0
votes

I searched for Python API to interact with google bigquery. And I found two packages provides similar APIs: Google BigQuery Client(Part of Google API Client Package googleapiclient) and Gcloud package gcloud.

Here are the documentation about using these two APIs for Bigquery: Google API Client:googleapiclient

https://developers.google.com/resources/api-libraries/documentation/bigquery/v2/python/latest/index.html https://cloud.google.com/bigquery/docs/reference/v2/

Google Cloud package: gcloud

http://googlecloudplatform.github.io/gcloud-python/stable/bigquery-usage.html

Both packages are from google, and provides similar functionalities interacting with bigquery. I have the following confusions:

  1. It seems both package includes a wide range of functionalities of Google Cloud Platform. In my view, gcloud provides commandline tool and local environment setup.
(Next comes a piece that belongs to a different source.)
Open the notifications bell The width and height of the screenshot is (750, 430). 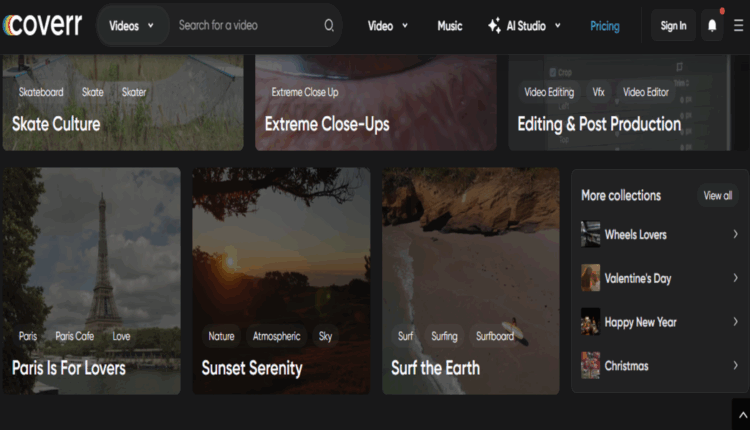[x=712, y=26]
Generally, what are the differences of these two packages?

  2. In terms of python module, what are the differences of their usage?
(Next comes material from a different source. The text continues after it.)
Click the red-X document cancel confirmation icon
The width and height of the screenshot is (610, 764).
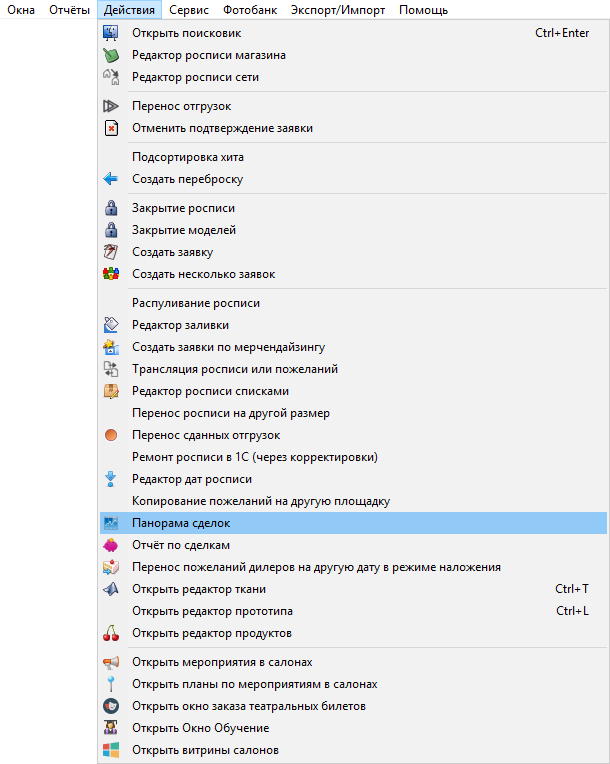click(111, 128)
  3. Is there any relation between these two packages?
  4. Which is more suitable for accessing Bigquery?
  5. What kind of job are they suitable for?
1

1 Answers

4
votes

The googleapiclient client is generated directly from the raw API definition (the definition is a json file, hosted here.)

Because it is automatically generated, it is not what any sane python programmer would do if they were trying to write a python client for BigQuery. That said, it is the lowest-level representation of the API.

The gcloud client, on the other hand, was what a group of more-or-less sane folks at Google came up with when they tried to figure out what a client should look like for BigQuery. It is really quite nice, and lets you focus on what's important rather than converting results from the strange f/v format used in the BigQuery API into something useful.

Additionally, the documentation for the gcloud API was written by a doc writer. The documentation for the googleapiclient was, like the code, automatically generated from a definition of the API.

My advice, having used both (and having, mostly unsuccessfully, helped design the BigQuery API to try to make the generated client behave reasonably), is to use the gcloud client. It will handle a bunch of low-level details for you and generally make your life easier.